**PROBLEM TO SOLVE:** Search the listing for the word "agent". Copy every line where it is found.

##### TASK INPUTS #####

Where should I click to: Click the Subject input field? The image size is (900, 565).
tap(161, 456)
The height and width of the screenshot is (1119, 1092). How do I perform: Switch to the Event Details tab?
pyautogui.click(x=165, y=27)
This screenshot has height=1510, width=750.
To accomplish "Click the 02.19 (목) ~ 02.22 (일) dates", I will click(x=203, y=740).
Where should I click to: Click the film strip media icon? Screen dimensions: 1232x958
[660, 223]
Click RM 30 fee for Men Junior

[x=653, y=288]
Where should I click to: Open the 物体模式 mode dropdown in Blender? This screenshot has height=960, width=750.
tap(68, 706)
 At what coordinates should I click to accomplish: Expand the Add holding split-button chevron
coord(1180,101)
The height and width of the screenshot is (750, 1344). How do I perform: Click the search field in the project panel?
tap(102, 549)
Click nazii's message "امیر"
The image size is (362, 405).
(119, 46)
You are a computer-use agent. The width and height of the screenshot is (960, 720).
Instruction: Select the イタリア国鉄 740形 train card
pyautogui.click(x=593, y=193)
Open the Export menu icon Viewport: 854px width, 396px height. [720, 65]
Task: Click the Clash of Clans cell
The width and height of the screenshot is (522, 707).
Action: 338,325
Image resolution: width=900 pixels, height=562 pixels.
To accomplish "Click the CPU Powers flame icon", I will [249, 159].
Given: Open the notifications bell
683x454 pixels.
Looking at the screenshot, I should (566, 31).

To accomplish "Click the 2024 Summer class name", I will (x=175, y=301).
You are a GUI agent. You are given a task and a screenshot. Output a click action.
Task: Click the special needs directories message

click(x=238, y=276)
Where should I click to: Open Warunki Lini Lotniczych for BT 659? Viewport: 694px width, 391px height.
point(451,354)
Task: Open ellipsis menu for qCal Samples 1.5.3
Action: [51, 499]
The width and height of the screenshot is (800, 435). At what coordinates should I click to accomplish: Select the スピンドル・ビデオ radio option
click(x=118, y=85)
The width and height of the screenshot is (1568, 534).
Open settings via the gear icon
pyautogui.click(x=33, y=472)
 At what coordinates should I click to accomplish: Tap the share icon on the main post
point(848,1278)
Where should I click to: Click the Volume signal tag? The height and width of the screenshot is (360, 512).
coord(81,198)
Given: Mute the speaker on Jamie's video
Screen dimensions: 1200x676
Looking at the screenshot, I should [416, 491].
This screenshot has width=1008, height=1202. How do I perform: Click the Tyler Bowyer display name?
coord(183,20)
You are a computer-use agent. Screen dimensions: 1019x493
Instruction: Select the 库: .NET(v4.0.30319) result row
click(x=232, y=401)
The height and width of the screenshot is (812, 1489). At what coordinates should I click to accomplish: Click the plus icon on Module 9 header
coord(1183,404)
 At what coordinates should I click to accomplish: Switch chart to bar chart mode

#####

**EXERCISE RESULT:**
You are a computer-use agent. The width and height of the screenshot is (960, 720).
You are a GUI agent. You are given a task and a screenshot. Output a click action.
You are a computer-use agent. Screen dimensions: 1019x493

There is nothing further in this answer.